Im Bereich der Polizei Haßfurt "halten sich die Bürger sehr gut und ordentlich" an die strengen Vorgaben, erklärte Daniel Seeburg, der Leiter der Inspektion, am Samstagnachmittag auf Anfrage. Es sei "alles im grünen Bereich", sagte er. Ähnlich ist die Situation im Raum Ebern.

100 Einsätze seit Freitagmittag in Unterfanken

Seit Mitternacht gilt in Bayern die vorläufige Ausgangsbeschränkung des Bayerischen Staatsministeriums für Gesundheit und Pflege.
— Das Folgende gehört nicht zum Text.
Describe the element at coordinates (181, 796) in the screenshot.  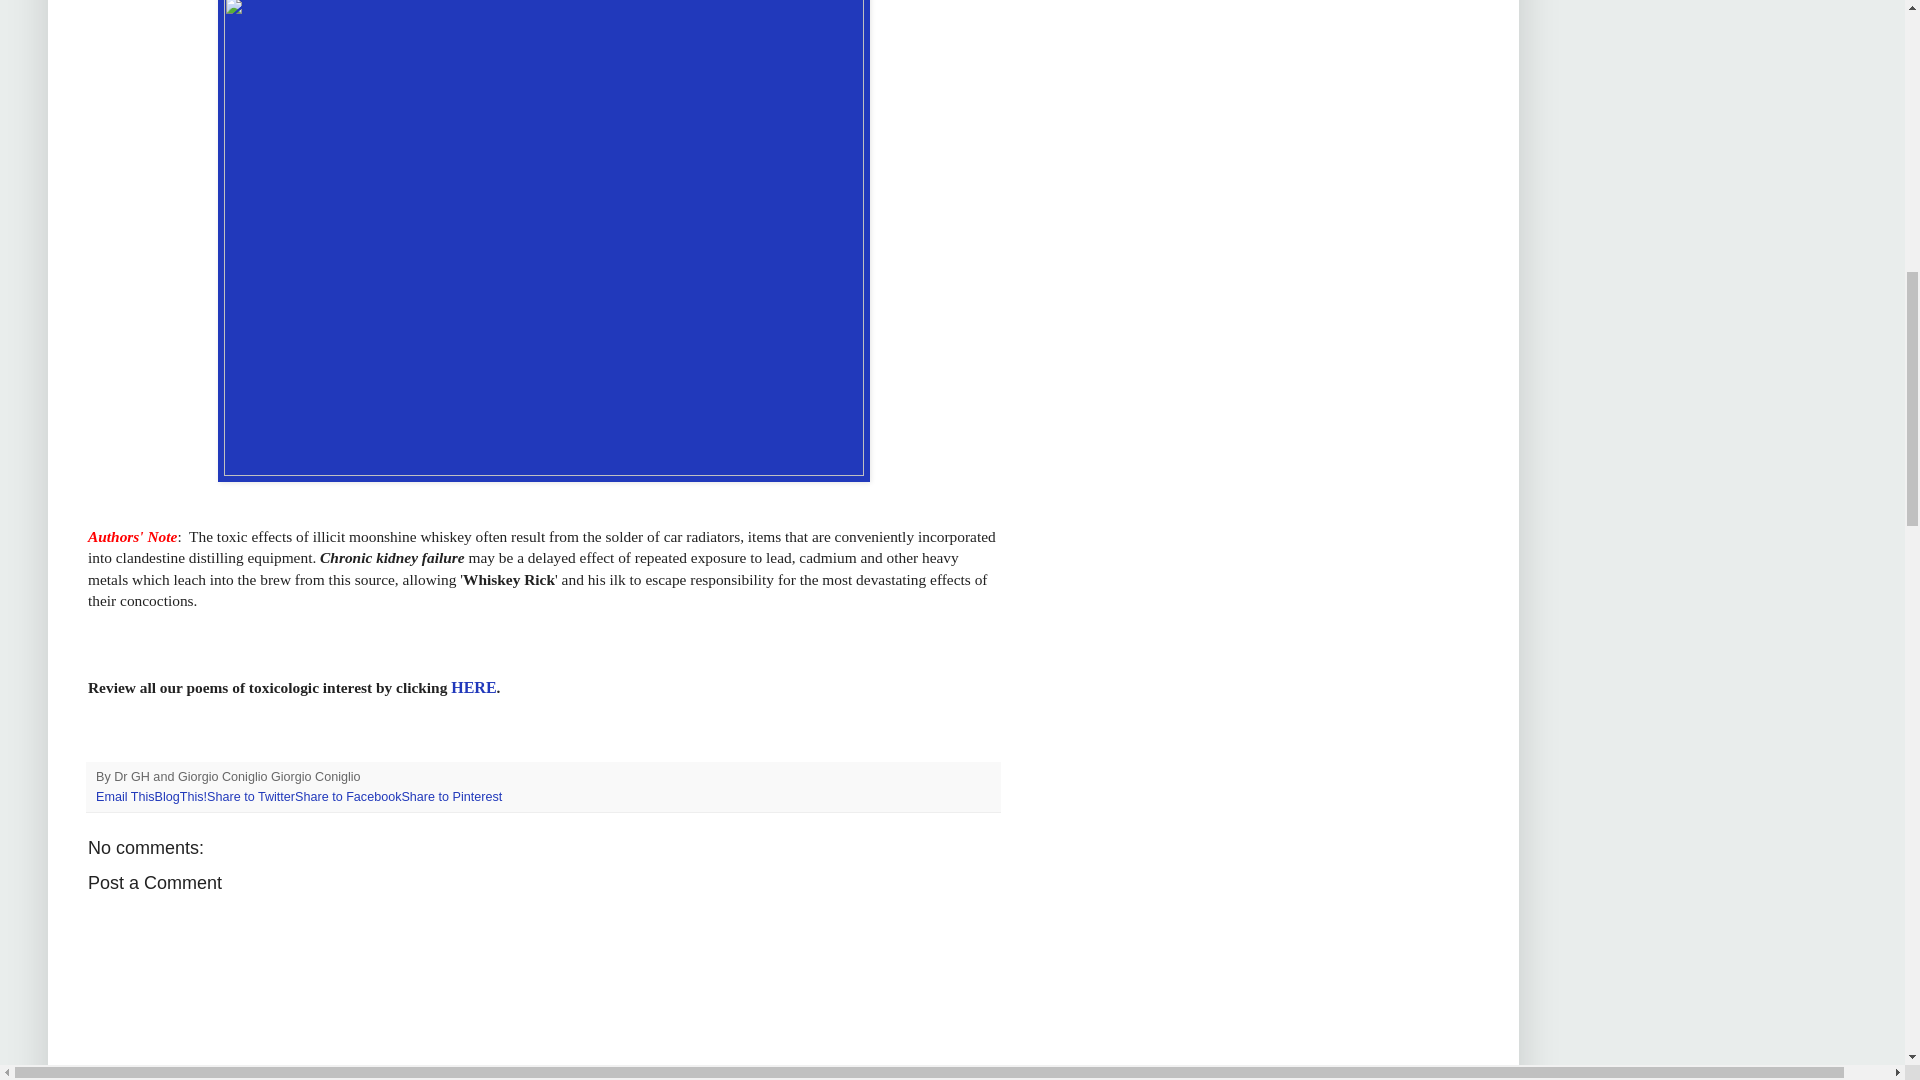
I see `BlogThis!` at that location.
Die unterfränkische Polizei ist nach eigenen Angaben mit starken Kräften im Einsatz, um Kontrollen durchzuführen und ihren Beitrag zur Verhinderung der Verbreitung des Coronavirus zu leisten.

Seit Freitagnachmittag, als die strengen Vorgaben noch nicht galten, ist es in ganz Unterfranken zu rund 100 Einsätzen mit Bezug zum Coronavirus beziehungsweise der Ausgangsbeschränkung gekommen. Bereits ab Freitagnachmittag hatte die Polizei nach dem Eingang von Hinweisen in ganz Unterfranken immer wieder Personengruppen beispielsweise auf Spielplätzen oder Parkplätzen angetroffen und zahlreiche Platzverweise ausgesprochen.

Seit Mitternacht gelten die strengen Beschränkungen, die von der unterfränkischen Polizei mit Unterstützung der Bereitschaftspolizei gezielt überwacht werden. Bei Kontrollen in der Nacht mussten bereits die ersten Anzeigen wegen Verstößen gegen die Allgemeinverfügung aufgenommen werden. Insbesondere im Raum Bad Neustadt (Landkreis Rhön-Grabfeld) hatten sich junge Menschen im Bereich des Busbahnhofs und von Schulen in Kleingruppen getroffen und damit gegen die Allgemeinverfügung verstoßen.

Appell: soziale Kontakte reduzieren

Die unterfränkische Polizei appelliert an die Vernunft der Bürger: "Bitte, bleiben Sie zu Hause! Reduzieren Sie jetzt Ihre sozialen Kontakte. Es ist zwingend notwendig zum Schutz der Gesundheit aller."